Hi,
I have successfully deployed a cluster on GCP. Initial setup was 1 head and 6 workers (each with 8 CPUs), and through ray status I was able to observe that all of the CPUs were utilized. When I doubled the number of workers, I notice that the only 60/104 CPUs are utilized. All of nodes (head + 12 workers) show up as healthy.
I am parallelizing a for loop (N=60 iterations) so I was excepting each worker to get assigned one iteration (as it was the case when I had 6 workers).

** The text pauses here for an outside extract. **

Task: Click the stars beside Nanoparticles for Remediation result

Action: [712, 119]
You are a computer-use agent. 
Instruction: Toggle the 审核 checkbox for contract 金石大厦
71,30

Unfortunately, the dashboard is not connecting so I am not sure what is happening.
One thing to note, is that looking at the GCP CPU utilization rate is shows up around 70-80% (still 100% as show previously) so I don’t know if the nodes are actually being used but not showing up on the autoscaler report.

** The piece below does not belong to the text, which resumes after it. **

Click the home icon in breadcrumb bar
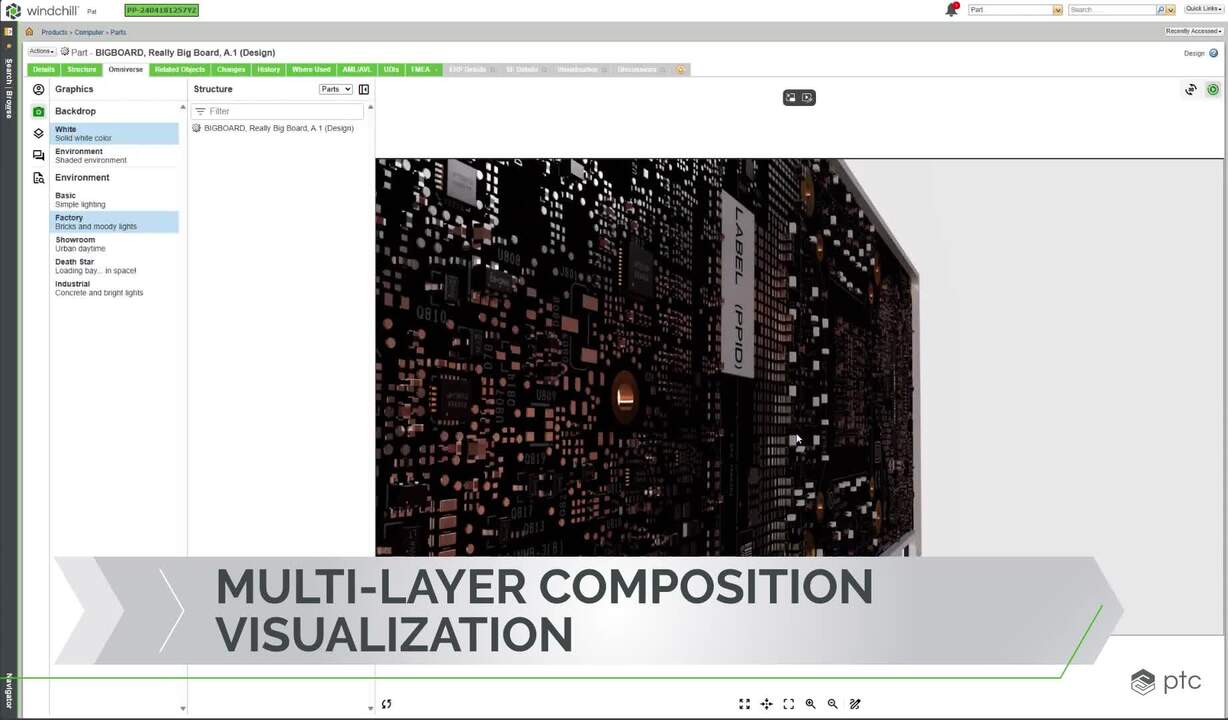The image size is (1228, 720). 29,32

Any ideas/suggestions as to why the additional nodes are not being utilized?
# A unique identifier for the head node and workers of this cluster.
cluster_name: minimal
# The maximum number of worker nodes to launch in addition to the head
# node. min_workers default to 0.
max_workers: 12
# Cloud-provider specific configuration.
provider:
type: gcp
region: us-central1
availability_zone: us-central1-a
project_id: ####
# How Ray will authenticate with newly launched nodes.
auth:
ssh_user: ubuntu
# Tell the autoscaler the allowed node types and the resources they provide.
# The key is the name of the node type, which is just for debugging purposes.
# The node config specifies the launch config and physical instance type.
available_node_types:
ray_head_default:
# The resources provided by this node type.
resources: {"CPU": 8}
# Provider-specific config for the head node, e.g. instance type. By default
# Ray will auto-configure unspecified fields such as subnets and ssh-keys.
# For more documentation on available fields, see:
# https://cloud.google.com/compute/docs/reference/rest/v1/instances/insert
node_config:
machineType: n1-standard-8
disks:
- boot: true
autoDelete: true
type: PERSISTENT
initializeParams:
diskSizeGb: 50
# See https://cloud.google.com/compute/docs/images for more images
sourceImage: projects/deeplearning-platform-release/global/images/family/common-cpu
# Additional options can be found in in the compute docs at
# https://cloud.google.com/compute/docs/reference/rest/v1/instances/insert
# If the network interface is specified as below in both head and worker
# nodes, the manual network config is used. Otherwise an existing subnet is
# used. To use a shared subnet, ask the subnet owner to grant permission
# for 'compute.subnetworks.use' to the ray autoscaler account...
# networkInterfaces:
# - kind: compute#networkInterface
# subnetwork: path/to/subnet
# aliasIpRanges: []
ray_worker_small:
# The minimum number of worker nodes of this type to launch.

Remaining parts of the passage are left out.